The Voice Behind the Words: Quantifying Intersectional Bias in SpeechLLMs
This work addresses fairness issues in speech AI systems for users with diverse accents and gender presentations, though it is incremental as it quantifies rather than mitigates bias.
The researchers quantified intersectional bias in SpeechLLMs by evaluating accent and gender bias across 2,880 controlled interactions, finding that Eastern European-accented speech received lower helpfulness scores, especially for female-presenting voices, with human evaluators detecting sharper disparities than LLM judges.

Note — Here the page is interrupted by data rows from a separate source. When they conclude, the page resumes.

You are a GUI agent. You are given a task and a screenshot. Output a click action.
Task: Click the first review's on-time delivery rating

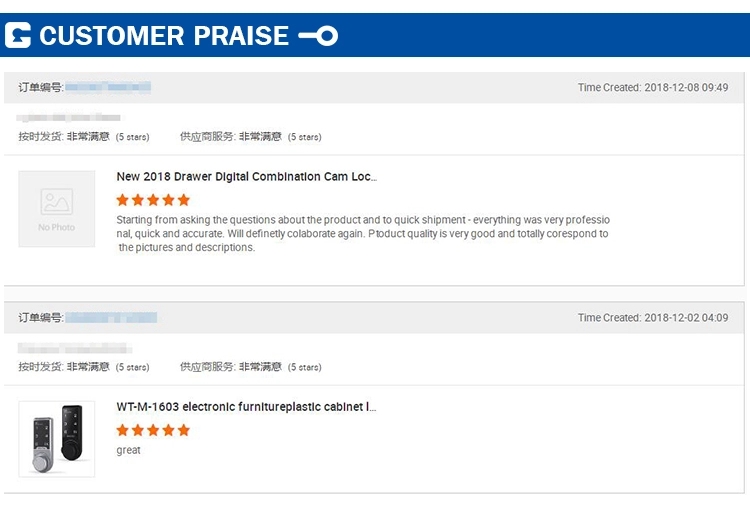[x=84, y=137]
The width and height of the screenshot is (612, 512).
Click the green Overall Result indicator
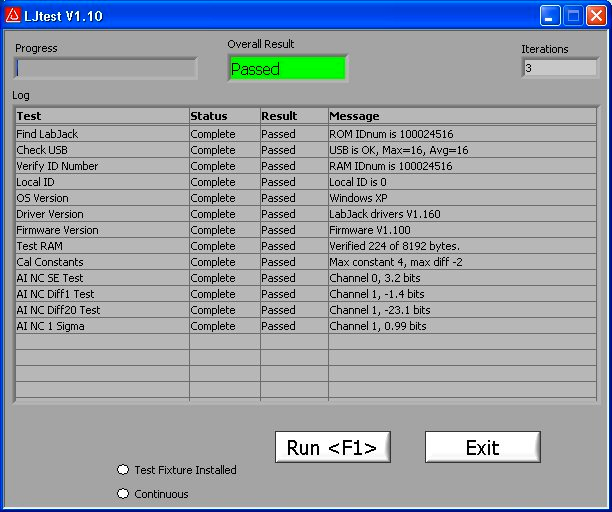(x=287, y=69)

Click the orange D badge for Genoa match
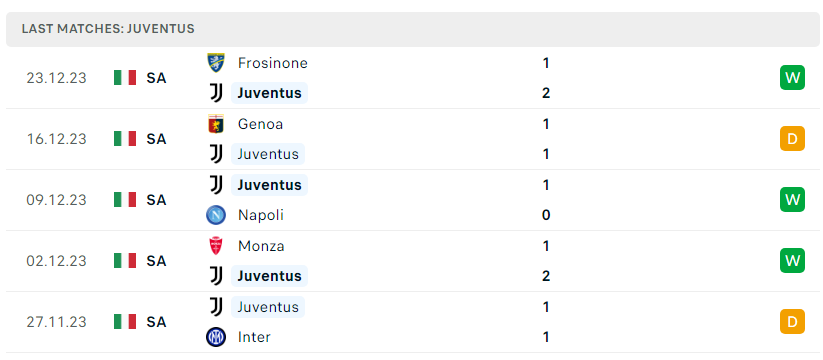pyautogui.click(x=792, y=139)
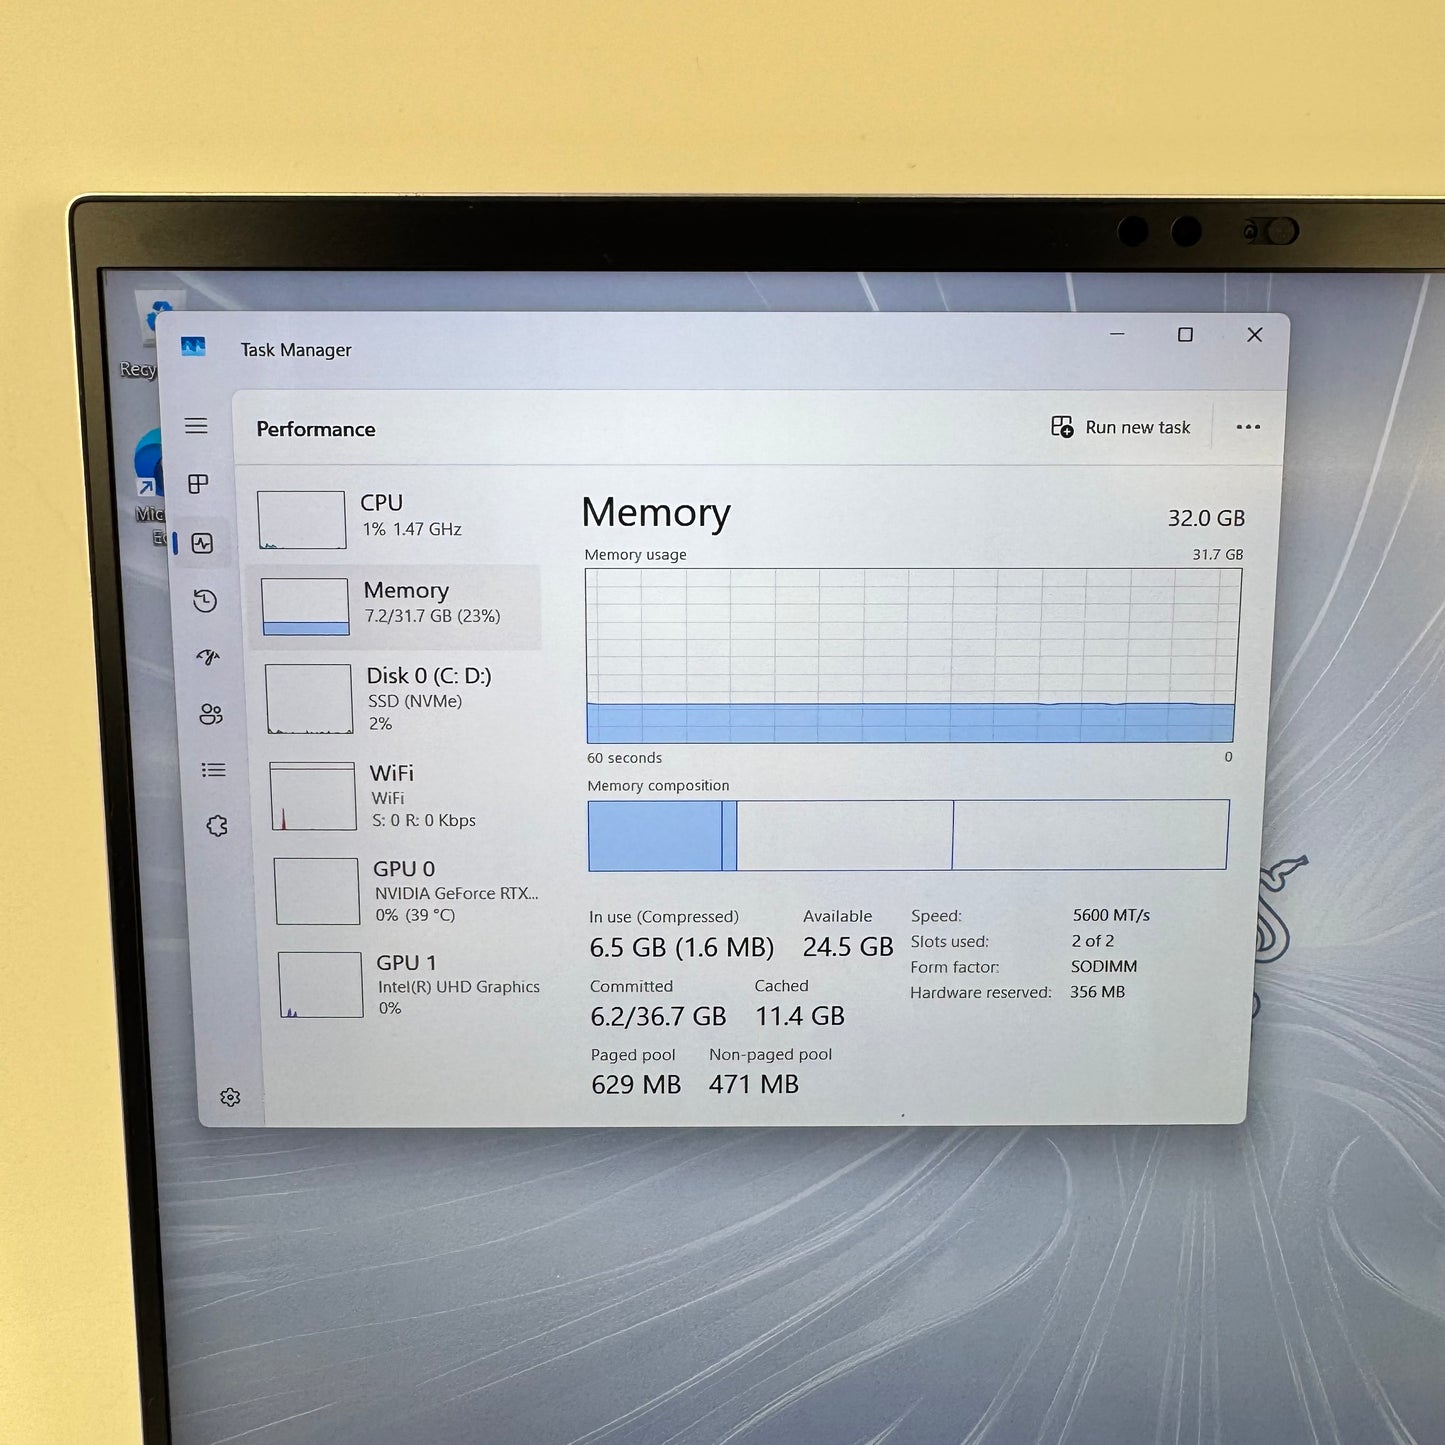Click the Memory usage graph
Screen dimensions: 1445x1445
tap(911, 655)
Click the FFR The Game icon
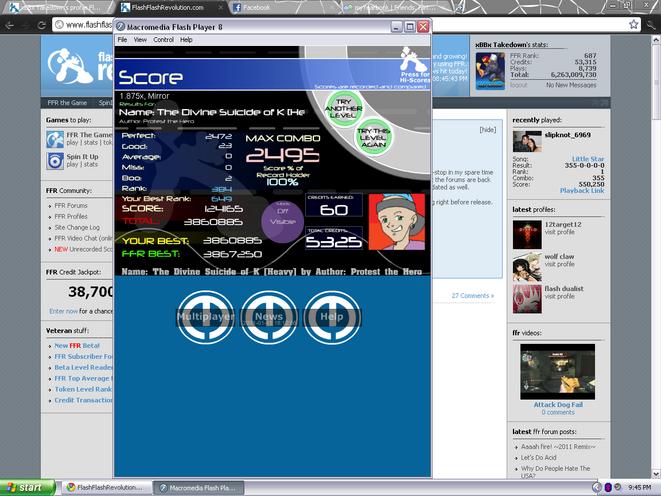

Speech Large Language Models (SpeechLLMs) process spoken input directly, retaining cues such as accent and perceived gender that were previously removed in cascaded pipelines. This introduces speaker identity dependent variation in responses. We present a large-scale intersectional evaluation of accent and gender bias in three SpeechLLMs using 2,880 controlled interactions across six English accents and two gender presentations, keeping linguistic content constant through voice cloning. Using pointwise LLM-judge ratings, pairwise comparisons, and Best-Worst Scaling with human validation, we detect consistent disparities. Eastern European-accented speech receives lower helpfulness scores, particularly for female-presenting voices. The bias is implicit: responses remain polite but differ in helpfulness. While LLM judges capture the directional trend of these biases, human evaluators exhibit significantly higher sensitivity, uncovering sharper intersectional disparities.